◆ **WHAT TO PRODUCE**
Omit each picture as you copy the entries exactly.

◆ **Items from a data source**
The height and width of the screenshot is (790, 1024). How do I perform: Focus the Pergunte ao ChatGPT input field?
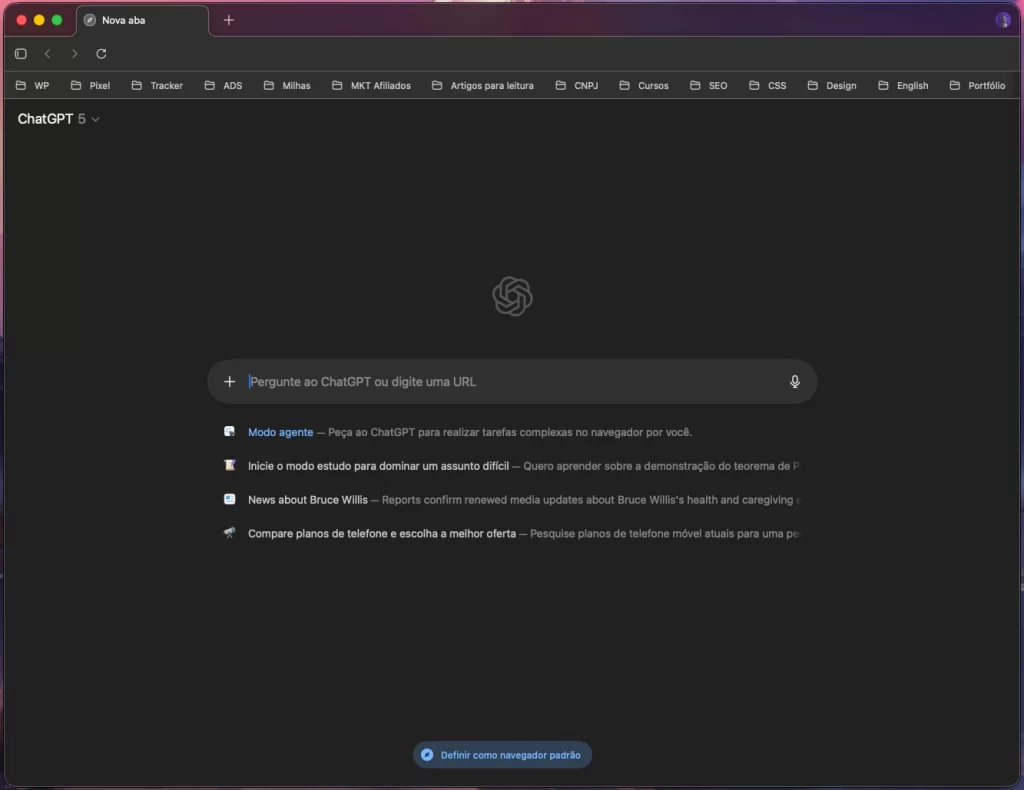510,382
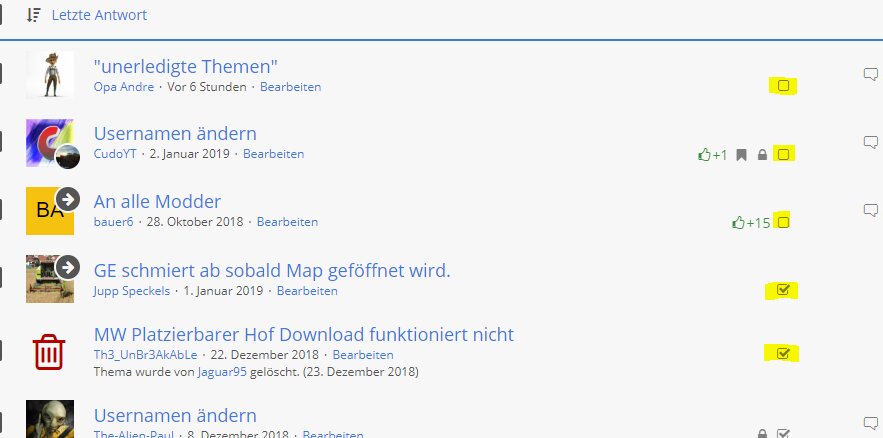Uncheck done box on GE schmiert ab thread
Screen dimensions: 883x438
(783, 291)
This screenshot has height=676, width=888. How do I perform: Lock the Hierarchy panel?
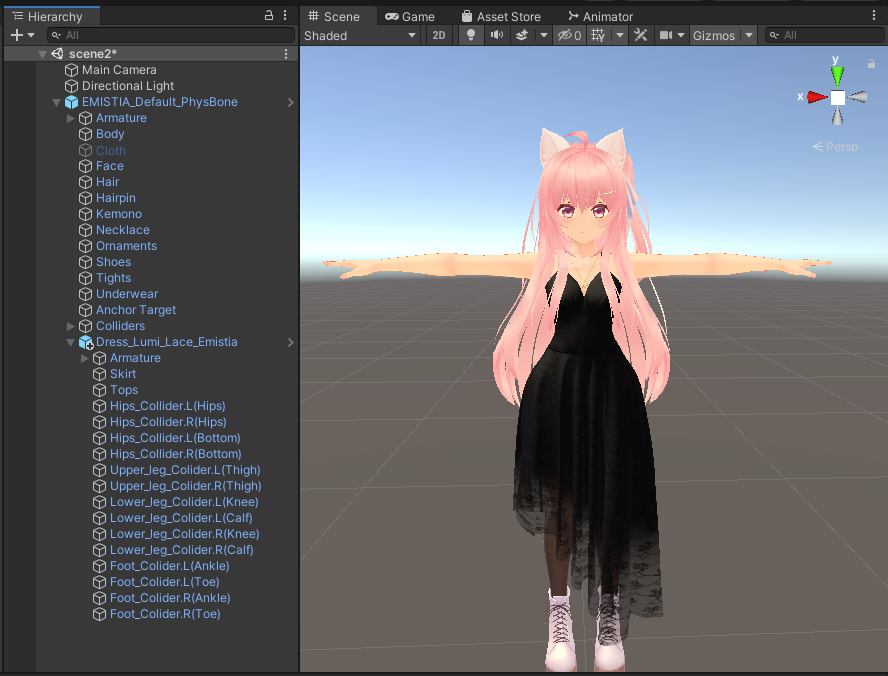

◆ **ANSWER BOX**
The height and width of the screenshot is (790, 1024). How do I perform: Focus the Pergunte ao ChatGPT input field?
510,382
Uncheck done box on GE schmiert ab thread
Screen dimensions: 883x438
(783, 291)
This screenshot has height=676, width=888. How do I perform: Lock the Hierarchy panel?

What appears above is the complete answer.